Section 16(4) is a controversial provision that could contradict the constitutional rights to equality and freedom to conduct business as it gives some companies an unfair advantage over others.

Administrative Burden:

Companies involved in intricate economic deals bear an increased administrative burden when tax reporting deadlines are imposed upon them. They must ensure that they comply with all the deadlines that have been provided.

Compliance Challenges:

Businesses face significant challenges meeting this deadline due to payment delays or disputes hindering timely acquisition of deserved ITC.

Impact on Cash Flow:

The import tax credit time limit can hurt cash flow, especially in industries with long payment cycles or during recessions.

Legal Ambiguity:

A challenge arises from the uncertain or unclear language and the misworded subsection (16)(4), opening the way for potential interpretation issues.

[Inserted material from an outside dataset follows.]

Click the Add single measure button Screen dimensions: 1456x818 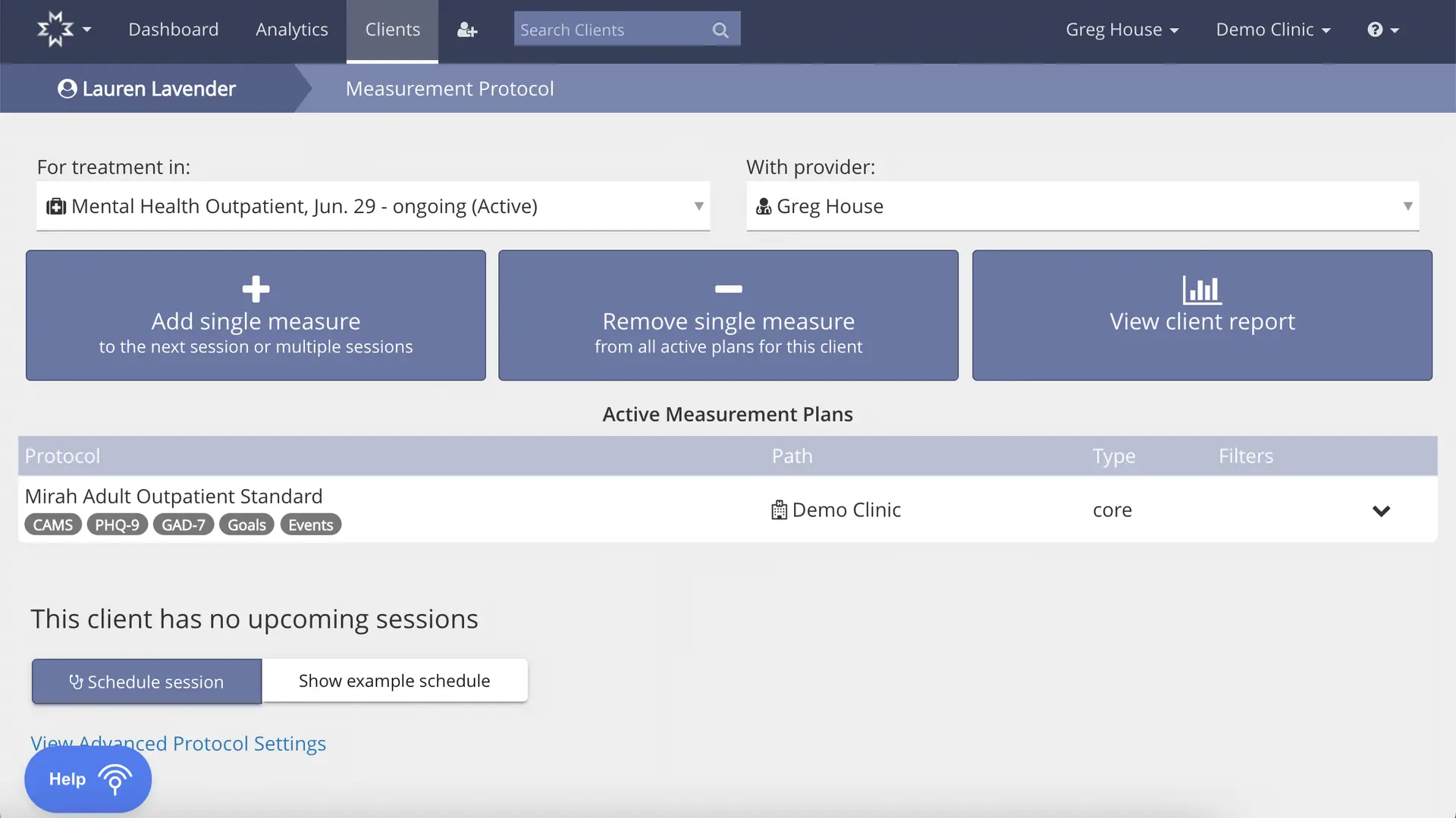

Counterarguments and Analysis

Legislative Intent:

It is crucially important to take into account the legislative purpose of introducing a time period for claiming ITC and whether it is in sync with the general objectives of the GST regime such as promoting tax compliance and minimizing revenue losses.

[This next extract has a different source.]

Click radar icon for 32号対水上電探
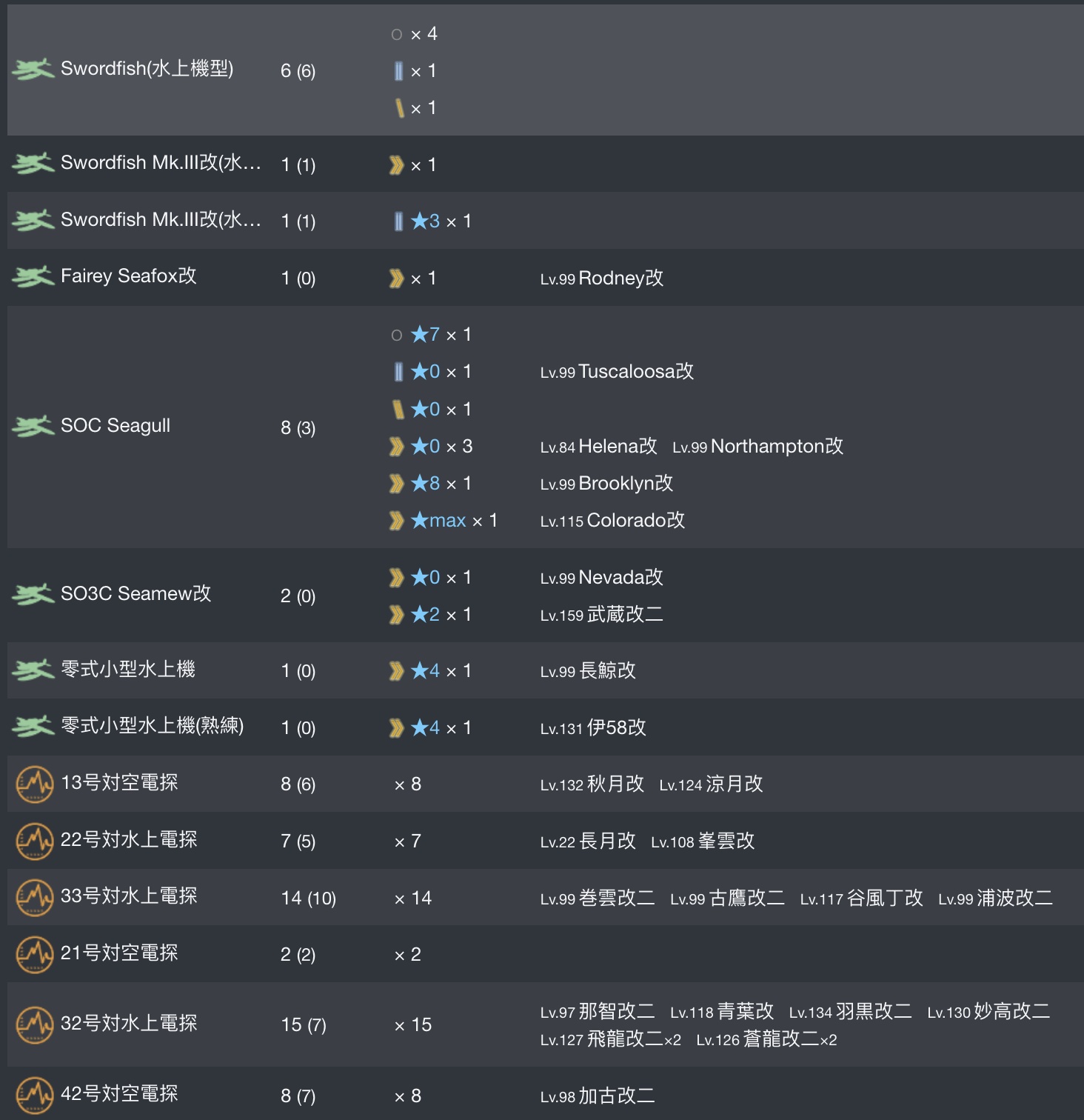 tap(34, 1025)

Preventing Fraud and Revenue Leakage:

Time limits performs very important functions like preventing tax evasion, fraud and revenue losses. Providing a mechanism whereby the government can avert the revenue loss is the role of Section 16(4).

Legislative Intent:

It is crucially important to take into account the legislative purpose of introducing a time period for claiming ITC and whether it is in sync with the general objectives of the GST regime such as promoting tax compliance and minimizing revenue losses.

Preventing Fraud and Revenue Leakage:

Time limits performs very important functions like preventing tax evasion, fraud and revenue losses. Providing a mechanism whereby the government can avert the revenue loss is the role of Section 16(4).

Harmonization with International Practices:

An evaluation of time limits for claiming ITC in the GST regime, in the context of international practices, may reveal whether they are reasonable and abide by global standards.


Conclusion

The debate on GST Act 16(4) highlights system weaknesses, compliance costs, and dispute settlement concerns.Clear legal definitions explaining judicial review are essential for a good GST experience. The business community needs to be able to adapt well to ITC provisions.

While GST may sound daunting, Book My Accountant will make sure that you are compliant and can grow your business with an efficient GST framework.